You have just as much right to make a phone call as any Fortune 500 company. You don’t pay more to have priority access to the phone lines. Now, you can pay more to have more telephone lines. Just like you can pay for more bandwidth and for multiple connection to the Internet. You can pay more for infrastructure that’s capable of carrying greater or lesser speeds. But they’re still not judging or regulating what you’re sending over that bandwidth.

Net neutrality says that the data which goes over the line is just the data that goes over the line. One phone call shouldn’t have priority over another and one company’s data shouldn’t have priority over any other.

I care because I’ve got skin in this game. Skin, brains, head and heart. My family, my employees, and their families depend on this company having access to the Internet. My clients depend on this company having access to the Internet.

Businesses need net neutrality. Technology needs net neutrality.

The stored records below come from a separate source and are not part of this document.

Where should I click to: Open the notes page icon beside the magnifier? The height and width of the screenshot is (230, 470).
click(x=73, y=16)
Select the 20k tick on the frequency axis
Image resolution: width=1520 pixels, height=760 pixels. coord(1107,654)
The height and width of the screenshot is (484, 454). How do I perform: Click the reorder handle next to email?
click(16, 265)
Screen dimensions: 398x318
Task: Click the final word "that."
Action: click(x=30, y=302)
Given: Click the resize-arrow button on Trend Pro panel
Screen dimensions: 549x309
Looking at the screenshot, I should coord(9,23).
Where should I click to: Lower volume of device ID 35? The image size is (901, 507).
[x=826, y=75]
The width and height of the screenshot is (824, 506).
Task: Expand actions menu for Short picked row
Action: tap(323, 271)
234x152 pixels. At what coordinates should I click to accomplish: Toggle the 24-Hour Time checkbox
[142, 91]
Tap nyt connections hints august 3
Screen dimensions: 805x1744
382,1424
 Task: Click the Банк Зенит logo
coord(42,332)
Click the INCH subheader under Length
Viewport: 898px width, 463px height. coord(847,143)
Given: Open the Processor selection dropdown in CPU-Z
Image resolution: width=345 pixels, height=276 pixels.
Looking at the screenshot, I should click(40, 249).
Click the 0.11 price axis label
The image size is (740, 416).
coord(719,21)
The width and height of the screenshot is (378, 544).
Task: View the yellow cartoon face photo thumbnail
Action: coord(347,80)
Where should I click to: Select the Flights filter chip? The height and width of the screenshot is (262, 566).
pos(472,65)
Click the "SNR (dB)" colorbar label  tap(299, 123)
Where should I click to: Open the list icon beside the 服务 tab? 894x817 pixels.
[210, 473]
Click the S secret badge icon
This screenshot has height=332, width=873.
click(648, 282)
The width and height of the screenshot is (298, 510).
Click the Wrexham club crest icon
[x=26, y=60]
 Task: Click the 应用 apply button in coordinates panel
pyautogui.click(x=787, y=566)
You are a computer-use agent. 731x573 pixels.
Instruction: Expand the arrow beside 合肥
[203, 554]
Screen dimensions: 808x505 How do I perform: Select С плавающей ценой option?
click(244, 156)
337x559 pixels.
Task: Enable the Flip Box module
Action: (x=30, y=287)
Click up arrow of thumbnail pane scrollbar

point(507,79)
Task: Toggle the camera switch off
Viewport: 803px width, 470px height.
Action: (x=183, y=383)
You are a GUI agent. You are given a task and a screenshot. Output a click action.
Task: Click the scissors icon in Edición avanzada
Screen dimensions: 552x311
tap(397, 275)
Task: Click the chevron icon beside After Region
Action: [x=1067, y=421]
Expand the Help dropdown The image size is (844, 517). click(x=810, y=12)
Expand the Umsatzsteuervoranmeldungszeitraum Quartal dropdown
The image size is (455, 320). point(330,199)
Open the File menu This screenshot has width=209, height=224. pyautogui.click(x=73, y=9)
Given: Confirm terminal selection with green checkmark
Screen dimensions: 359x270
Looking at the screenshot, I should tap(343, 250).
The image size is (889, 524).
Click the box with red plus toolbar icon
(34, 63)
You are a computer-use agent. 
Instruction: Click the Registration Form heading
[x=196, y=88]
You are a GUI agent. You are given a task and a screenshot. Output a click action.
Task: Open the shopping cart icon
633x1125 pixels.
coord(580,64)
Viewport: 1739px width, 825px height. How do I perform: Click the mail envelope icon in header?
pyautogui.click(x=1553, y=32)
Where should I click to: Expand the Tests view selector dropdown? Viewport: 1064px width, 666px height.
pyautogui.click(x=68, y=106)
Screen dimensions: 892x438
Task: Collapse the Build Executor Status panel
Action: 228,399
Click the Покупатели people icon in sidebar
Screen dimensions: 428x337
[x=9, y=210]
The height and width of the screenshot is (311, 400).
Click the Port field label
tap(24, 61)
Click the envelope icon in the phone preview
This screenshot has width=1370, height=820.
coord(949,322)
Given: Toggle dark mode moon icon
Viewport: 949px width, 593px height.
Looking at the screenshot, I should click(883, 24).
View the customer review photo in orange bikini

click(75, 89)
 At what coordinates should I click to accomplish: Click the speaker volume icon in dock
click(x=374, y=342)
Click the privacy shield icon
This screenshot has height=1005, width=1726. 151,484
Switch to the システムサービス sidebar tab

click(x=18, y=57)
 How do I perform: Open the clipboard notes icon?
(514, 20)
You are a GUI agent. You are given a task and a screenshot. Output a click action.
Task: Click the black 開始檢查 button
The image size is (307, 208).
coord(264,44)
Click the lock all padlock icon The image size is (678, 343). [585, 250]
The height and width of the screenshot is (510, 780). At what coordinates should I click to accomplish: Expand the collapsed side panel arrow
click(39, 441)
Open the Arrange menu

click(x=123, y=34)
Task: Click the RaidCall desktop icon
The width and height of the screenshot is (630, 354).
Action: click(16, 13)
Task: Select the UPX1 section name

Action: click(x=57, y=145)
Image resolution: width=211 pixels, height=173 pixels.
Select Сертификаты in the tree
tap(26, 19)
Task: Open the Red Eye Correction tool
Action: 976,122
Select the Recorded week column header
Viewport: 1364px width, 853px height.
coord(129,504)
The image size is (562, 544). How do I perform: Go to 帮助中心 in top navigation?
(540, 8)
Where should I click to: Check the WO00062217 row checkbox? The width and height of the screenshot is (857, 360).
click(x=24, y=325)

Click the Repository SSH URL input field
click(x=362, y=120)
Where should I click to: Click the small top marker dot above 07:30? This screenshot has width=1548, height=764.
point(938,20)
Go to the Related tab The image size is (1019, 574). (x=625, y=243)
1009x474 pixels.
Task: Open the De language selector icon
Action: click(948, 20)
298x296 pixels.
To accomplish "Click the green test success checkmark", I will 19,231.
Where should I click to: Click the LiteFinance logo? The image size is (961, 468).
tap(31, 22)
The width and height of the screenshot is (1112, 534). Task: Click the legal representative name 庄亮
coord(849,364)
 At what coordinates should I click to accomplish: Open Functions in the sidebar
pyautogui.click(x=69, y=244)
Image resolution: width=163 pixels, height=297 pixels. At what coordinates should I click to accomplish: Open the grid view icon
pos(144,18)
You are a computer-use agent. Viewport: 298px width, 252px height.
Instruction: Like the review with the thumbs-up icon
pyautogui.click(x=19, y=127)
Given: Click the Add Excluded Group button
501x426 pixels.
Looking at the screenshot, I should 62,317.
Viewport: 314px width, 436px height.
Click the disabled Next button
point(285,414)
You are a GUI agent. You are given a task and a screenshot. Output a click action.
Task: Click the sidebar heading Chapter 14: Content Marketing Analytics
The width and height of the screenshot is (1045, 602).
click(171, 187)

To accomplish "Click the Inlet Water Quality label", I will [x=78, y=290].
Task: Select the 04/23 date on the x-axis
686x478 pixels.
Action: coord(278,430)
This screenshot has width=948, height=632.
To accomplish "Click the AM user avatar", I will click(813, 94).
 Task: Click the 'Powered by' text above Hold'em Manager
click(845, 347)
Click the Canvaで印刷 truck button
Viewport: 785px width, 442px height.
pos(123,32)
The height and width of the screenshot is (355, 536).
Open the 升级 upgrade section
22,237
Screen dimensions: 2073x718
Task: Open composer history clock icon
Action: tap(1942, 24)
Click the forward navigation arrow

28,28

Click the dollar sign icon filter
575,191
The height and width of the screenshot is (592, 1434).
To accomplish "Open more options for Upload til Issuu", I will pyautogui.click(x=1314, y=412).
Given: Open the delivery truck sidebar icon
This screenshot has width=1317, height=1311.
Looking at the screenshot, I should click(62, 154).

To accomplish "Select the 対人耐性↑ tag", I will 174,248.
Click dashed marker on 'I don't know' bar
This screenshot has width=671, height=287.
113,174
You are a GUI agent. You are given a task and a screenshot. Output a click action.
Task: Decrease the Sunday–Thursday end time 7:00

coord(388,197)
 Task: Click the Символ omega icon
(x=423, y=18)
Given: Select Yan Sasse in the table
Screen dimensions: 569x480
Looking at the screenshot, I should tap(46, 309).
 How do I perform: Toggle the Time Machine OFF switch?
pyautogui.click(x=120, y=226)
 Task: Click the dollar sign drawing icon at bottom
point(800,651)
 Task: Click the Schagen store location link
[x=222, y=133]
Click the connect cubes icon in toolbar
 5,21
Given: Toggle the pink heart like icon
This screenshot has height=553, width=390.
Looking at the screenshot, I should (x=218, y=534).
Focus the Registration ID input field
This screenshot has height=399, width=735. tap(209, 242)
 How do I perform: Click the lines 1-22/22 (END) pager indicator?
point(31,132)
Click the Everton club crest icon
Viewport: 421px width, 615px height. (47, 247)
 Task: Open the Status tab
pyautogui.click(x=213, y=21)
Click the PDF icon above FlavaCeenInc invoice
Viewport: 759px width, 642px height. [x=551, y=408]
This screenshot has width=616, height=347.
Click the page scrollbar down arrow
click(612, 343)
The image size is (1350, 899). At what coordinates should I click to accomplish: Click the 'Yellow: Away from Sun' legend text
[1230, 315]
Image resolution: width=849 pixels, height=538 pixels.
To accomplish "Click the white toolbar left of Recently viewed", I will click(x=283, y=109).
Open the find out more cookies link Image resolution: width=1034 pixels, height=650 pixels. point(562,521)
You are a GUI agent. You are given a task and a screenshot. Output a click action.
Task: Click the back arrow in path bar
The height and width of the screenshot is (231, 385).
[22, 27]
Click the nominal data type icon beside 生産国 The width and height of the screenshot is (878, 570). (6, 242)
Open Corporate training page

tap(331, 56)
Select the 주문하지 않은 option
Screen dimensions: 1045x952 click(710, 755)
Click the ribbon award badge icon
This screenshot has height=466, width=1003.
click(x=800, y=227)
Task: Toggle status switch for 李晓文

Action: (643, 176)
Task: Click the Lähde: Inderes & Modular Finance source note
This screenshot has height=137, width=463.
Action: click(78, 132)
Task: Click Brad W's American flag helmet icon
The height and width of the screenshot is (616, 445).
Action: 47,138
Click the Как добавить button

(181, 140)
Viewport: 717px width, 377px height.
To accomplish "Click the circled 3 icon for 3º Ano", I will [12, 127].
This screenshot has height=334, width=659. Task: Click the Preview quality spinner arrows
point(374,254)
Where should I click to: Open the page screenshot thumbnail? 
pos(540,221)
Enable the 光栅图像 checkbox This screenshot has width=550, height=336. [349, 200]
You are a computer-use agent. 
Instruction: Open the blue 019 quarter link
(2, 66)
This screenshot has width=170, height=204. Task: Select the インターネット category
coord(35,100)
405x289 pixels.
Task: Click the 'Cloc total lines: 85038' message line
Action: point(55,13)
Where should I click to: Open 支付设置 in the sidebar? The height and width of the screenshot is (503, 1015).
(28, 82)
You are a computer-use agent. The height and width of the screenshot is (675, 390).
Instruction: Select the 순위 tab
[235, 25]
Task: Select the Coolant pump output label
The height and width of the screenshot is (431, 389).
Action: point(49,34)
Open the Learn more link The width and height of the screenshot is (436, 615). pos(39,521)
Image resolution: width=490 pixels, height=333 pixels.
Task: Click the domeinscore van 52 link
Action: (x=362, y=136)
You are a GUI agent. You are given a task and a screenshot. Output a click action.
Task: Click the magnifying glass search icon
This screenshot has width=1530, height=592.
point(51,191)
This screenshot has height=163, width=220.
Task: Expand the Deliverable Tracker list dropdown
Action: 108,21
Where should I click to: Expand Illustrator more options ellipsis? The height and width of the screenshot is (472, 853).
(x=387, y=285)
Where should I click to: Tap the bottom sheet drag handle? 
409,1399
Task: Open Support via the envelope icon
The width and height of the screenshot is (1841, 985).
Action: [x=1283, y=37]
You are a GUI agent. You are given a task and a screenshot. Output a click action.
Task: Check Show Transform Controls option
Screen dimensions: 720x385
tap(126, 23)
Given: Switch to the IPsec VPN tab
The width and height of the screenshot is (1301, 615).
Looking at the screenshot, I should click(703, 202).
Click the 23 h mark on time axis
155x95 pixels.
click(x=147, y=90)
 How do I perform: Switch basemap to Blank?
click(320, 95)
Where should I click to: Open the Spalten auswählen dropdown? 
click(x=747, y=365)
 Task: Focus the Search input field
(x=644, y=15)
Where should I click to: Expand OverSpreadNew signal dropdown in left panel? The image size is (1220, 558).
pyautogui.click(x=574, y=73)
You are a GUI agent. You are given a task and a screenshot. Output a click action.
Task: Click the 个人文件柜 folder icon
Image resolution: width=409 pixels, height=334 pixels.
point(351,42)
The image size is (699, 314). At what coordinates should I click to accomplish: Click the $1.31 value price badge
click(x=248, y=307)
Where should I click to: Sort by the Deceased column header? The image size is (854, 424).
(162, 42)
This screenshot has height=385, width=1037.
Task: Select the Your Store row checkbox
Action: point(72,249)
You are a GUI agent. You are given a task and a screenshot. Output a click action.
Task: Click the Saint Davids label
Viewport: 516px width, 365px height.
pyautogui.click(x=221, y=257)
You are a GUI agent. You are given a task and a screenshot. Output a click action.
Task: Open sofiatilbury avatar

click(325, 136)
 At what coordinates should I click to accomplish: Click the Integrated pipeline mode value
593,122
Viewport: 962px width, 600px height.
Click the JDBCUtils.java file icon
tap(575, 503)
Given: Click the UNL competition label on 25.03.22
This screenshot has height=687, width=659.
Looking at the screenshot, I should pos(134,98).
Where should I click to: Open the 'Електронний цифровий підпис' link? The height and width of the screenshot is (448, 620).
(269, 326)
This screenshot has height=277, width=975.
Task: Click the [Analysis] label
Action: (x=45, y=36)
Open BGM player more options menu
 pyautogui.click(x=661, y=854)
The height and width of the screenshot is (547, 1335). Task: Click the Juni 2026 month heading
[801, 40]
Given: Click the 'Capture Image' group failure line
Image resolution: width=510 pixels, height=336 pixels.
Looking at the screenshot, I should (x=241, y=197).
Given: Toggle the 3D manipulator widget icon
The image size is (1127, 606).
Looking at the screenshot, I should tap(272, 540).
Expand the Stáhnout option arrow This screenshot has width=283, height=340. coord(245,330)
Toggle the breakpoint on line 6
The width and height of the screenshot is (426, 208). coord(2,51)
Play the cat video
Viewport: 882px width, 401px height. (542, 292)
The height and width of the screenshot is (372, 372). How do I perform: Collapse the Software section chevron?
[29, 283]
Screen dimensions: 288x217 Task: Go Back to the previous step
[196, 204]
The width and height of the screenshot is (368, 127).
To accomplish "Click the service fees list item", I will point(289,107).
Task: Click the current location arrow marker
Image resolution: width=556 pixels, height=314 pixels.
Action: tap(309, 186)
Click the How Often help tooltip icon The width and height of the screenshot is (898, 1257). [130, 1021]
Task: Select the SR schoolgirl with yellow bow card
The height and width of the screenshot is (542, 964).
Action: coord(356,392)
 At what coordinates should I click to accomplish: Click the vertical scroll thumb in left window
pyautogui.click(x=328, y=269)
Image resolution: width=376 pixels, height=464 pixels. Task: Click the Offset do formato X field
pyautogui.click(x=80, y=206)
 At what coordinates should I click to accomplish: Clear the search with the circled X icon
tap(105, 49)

Innovation and growth need net neutrality.

And the government should enforce it. Who else would do it? Walmart? Comcast? Me? I vote for me… it would make it that much quicker for me to crush my competition. And that, much as I like the idea, is why net neutrality is a good thing and why the FCC is the right organization to administer it.

 

 

Photos from Flickr, Creative Commons license, courtesy of (top to bottom):

https://www.flickr.com/photos/freepress/14720768696 (intro photo)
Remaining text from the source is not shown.